-- BEGIN Data for the task --

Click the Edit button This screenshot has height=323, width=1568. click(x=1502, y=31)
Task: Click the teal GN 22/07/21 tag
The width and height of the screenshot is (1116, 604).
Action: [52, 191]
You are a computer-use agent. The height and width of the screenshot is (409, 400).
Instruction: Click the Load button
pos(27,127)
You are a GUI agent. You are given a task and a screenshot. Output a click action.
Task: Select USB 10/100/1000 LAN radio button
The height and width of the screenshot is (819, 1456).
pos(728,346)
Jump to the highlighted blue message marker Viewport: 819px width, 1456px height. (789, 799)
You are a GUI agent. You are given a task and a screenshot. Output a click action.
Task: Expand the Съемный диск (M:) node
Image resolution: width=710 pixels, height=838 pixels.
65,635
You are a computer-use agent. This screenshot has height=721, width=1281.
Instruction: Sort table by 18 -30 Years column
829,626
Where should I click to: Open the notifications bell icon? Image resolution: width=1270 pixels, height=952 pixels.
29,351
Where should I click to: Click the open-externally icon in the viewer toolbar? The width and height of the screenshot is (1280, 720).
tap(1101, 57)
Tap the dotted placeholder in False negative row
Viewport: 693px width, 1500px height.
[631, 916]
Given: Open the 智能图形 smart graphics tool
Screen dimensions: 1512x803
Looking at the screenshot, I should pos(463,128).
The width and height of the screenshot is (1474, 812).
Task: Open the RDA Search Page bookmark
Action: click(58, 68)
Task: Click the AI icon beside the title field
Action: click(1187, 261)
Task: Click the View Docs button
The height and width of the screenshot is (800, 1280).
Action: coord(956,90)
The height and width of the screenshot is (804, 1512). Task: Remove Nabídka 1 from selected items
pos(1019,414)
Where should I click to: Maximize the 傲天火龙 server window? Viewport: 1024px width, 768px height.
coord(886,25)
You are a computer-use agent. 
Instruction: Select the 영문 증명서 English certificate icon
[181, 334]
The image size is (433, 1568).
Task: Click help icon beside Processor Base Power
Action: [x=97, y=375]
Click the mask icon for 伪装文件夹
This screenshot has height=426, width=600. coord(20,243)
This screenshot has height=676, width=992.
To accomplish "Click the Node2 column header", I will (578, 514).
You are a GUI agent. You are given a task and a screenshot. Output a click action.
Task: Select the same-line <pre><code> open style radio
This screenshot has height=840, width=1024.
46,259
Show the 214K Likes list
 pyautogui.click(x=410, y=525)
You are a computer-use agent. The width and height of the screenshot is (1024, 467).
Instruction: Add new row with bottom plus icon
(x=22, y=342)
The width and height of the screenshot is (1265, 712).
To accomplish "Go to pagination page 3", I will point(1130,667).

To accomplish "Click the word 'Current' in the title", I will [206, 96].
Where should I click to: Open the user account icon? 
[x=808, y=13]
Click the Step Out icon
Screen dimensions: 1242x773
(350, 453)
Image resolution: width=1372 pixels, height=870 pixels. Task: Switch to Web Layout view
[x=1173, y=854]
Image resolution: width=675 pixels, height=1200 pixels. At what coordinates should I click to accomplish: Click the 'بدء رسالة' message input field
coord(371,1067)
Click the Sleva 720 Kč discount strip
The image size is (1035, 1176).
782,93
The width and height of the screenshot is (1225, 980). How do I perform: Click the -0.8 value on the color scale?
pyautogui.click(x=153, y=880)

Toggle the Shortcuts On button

-- END Data for the task --

Exercise details
Reproduce verbatim the entries from the line containing "Click the Step Out icon" through the end of the entries.

Result for this exercise
Click the Step Out icon
Screen dimensions: 1242x773
(350, 453)
Image resolution: width=1372 pixels, height=870 pixels. Task: Switch to Web Layout view
[x=1173, y=854]
Image resolution: width=675 pixels, height=1200 pixels. At what coordinates should I click to accomplish: Click the 'بدء رسالة' message input field
coord(371,1067)
Click the Sleva 720 Kč discount strip
The image size is (1035, 1176).
782,93
The width and height of the screenshot is (1225, 980). How do I perform: Click the -0.8 value on the color scale?
pyautogui.click(x=153, y=880)

Toggle the Shortcuts On button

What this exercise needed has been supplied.